If your older sister sends you an article on a man who had sex with a dolphin, you stop what you’re doing and read it right then and there.
Malcolm J. Brenner, the author of Wet Goddess, a semi-autobiographical book about a young man’s love affair with a dolphin, not only admits to having had sex with a dolphin, but actually claims to have been seduced by one.
According to Brenner, back in the 1970s he was hired by a children’s book writer to shoot photographs of dolphins at a Florida amusement park. There he met a dolphin Brenner claims courted him for nine months, at first by aggressively attacking Brenner’s girlfriend and pinning him to the bottom of the pool if he refused her advances, and later by running her teeth flirtatiously along his legs and arms.
“The book isn’t about having sex with a dolphin, it’s about a love affair,” Brenner said in a recent interview. “It’s about what happens when you step outside of the conventional roles that we put ourselves in when we deal with an animal we think of as a lesser animal. I didn’t go to the dolphin with any particular agenda. I just wanted to see what would happen. And the dolphin started training me.” Brenner said he and the dolphin only “made love” once at the end of this nine-month period, underwater.

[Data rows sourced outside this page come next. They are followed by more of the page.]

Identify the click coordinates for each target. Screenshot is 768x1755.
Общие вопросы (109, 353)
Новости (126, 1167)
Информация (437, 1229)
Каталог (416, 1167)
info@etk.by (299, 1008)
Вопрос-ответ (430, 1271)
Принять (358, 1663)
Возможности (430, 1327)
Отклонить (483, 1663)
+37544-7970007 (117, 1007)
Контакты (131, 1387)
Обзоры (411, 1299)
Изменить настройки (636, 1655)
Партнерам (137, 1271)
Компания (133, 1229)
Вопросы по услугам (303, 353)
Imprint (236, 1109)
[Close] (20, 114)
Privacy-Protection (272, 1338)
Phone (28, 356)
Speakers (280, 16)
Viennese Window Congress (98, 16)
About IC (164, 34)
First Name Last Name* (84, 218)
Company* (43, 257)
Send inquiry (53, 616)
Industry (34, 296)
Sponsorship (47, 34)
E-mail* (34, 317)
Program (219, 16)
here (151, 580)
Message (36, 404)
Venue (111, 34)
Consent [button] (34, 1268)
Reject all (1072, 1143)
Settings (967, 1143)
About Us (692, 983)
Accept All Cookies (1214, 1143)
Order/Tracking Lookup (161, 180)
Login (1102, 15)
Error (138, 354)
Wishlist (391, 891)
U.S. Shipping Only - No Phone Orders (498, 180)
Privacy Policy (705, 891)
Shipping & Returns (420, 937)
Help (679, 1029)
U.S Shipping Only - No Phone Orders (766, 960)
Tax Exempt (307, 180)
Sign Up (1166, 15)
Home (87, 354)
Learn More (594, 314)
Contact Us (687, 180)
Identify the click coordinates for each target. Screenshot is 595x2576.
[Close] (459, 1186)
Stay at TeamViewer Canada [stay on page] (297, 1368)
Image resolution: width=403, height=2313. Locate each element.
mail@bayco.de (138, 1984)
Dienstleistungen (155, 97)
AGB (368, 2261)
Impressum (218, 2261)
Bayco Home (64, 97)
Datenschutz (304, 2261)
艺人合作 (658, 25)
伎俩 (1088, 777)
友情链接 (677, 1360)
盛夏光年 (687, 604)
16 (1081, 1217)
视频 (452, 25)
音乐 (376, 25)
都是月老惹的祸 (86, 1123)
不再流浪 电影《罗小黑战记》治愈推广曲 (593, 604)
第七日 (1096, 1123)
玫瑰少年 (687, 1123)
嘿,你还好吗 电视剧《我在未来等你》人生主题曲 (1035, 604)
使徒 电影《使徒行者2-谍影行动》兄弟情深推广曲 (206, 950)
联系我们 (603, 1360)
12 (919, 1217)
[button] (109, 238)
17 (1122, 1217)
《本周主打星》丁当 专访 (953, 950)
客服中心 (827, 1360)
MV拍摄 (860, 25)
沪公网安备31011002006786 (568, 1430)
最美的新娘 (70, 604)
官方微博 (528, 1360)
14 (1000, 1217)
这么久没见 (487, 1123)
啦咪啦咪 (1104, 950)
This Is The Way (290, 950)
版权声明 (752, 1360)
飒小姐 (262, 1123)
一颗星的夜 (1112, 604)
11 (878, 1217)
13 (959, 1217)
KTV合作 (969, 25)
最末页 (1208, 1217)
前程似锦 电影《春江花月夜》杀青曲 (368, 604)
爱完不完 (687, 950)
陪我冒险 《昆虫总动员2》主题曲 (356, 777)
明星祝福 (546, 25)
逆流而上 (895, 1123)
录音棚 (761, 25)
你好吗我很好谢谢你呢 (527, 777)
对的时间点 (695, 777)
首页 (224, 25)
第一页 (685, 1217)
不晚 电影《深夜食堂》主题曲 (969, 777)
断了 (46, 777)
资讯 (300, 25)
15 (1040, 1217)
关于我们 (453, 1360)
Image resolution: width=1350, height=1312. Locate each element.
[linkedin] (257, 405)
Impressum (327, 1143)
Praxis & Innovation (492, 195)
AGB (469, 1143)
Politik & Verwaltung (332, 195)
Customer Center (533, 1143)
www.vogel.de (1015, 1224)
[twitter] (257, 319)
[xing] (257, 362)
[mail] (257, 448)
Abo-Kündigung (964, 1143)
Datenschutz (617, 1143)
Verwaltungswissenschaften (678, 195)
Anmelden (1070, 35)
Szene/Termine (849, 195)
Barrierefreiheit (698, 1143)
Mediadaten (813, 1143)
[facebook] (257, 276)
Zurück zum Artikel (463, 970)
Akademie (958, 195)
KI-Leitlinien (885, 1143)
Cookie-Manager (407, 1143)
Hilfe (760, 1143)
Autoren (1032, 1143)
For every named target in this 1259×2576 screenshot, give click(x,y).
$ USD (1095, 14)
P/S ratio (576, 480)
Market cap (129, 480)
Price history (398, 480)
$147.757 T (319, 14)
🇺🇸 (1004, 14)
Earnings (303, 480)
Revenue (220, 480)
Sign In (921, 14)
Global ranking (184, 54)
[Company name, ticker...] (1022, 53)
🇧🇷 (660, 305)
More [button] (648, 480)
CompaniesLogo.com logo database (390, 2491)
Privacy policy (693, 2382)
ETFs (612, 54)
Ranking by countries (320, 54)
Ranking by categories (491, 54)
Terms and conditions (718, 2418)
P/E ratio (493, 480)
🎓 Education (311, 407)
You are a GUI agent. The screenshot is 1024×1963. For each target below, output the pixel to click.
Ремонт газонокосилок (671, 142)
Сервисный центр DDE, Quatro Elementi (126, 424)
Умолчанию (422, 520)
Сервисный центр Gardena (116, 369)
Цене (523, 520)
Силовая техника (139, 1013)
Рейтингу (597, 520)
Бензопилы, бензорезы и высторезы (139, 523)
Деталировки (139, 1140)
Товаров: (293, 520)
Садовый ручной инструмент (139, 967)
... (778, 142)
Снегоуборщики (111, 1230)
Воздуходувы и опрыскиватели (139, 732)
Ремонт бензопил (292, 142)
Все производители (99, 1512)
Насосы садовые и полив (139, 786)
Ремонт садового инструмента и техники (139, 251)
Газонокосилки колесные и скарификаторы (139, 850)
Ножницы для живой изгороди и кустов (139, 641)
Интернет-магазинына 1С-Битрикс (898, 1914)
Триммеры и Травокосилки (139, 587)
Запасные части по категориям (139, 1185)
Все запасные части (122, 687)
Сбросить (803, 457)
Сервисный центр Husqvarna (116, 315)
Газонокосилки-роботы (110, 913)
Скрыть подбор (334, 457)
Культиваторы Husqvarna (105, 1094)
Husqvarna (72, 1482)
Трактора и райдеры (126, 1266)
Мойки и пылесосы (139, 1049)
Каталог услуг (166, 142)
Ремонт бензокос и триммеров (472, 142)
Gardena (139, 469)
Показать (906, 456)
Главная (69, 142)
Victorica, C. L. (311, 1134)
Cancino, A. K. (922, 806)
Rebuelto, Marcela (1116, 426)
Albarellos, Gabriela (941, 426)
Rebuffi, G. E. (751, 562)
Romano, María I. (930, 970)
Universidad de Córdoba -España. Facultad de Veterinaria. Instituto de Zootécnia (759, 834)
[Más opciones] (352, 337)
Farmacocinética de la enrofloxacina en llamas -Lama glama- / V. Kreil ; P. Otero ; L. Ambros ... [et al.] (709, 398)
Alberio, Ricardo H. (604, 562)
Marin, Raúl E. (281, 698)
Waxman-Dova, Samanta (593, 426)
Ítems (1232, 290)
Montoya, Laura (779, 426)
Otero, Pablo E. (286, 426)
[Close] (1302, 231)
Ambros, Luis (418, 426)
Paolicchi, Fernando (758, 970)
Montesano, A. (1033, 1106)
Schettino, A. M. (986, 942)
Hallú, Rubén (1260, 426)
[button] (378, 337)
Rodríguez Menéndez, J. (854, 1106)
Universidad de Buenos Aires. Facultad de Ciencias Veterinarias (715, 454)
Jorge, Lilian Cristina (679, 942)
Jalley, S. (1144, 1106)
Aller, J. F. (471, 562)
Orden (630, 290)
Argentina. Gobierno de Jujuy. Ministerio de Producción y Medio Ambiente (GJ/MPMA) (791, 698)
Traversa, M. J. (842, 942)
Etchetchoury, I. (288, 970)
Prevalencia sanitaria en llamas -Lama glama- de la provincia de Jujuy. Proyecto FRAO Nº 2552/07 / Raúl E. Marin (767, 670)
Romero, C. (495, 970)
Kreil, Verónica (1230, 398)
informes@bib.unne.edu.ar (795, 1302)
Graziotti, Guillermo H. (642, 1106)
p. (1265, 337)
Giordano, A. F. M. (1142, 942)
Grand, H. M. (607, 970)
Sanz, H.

After reading this interview, I felt so very many things: confused, disturbed, shocked. But I was also intrigued by this man’s story. Brenner was molested several times by his family’s physician as a child, which warrants some pretty severe psychological damage. Bestiality is something we are taught is wrong at an early age, and the people who perform this act are stereotyped as creepy farmers who sneak into someone else’s barn. But not only does Brenner sound intelligent and sane in the interview, he has also been convincing readers that what he and the dolphin experienced was indeed love.
Whether you’re a dog or a cat person, undoubtedly relationships with pets can get serious — not to the point of sex necessarily, but psychologically we get attached. Dolphins are thought to be the second-smartest animals next to humans. They are self-aware, have an understanding of abstract concepts and are one of the few animals that have sex for pleasure. Is it so far-fetched that they might be cognizant enough to experience love, whatever that is?
Understandably, animal rights activists are not thrilled about Brenner’s book. Technically, the dolphin could not have given consent. Physically, though, it’s nearly impossible for a human being to force a 400-pound animal to do anything.
After self-publishing this book, unemployed Brenner battles relentless media bashing. Some think he should be castrated according to a blog post by Brenner on his website.
Now, I’m not saying we should all run out and have dolphin sex or start some sort of human-dolphin online dating site. I’m not saying that we should repeal anti-bestiality laws (not that Florida had any at the time of Brenner’s alleged “lovemaking,” anyway). But I think, after the initial shock wears off, that it doesn’t have to be such an irredeemable sin. Aren’t we all animals, anyway?
“We are killing dolphins and destroying their world, and I can’t stand by and let that happen having had the experience I’ve had . . . ” Brenner said when asked why he chose to publish the book. This is the issue that’s being buried under all the media’s stone-throwing. If all the people who have ever killed a dolphin got this much attention, we’d live in a much different world.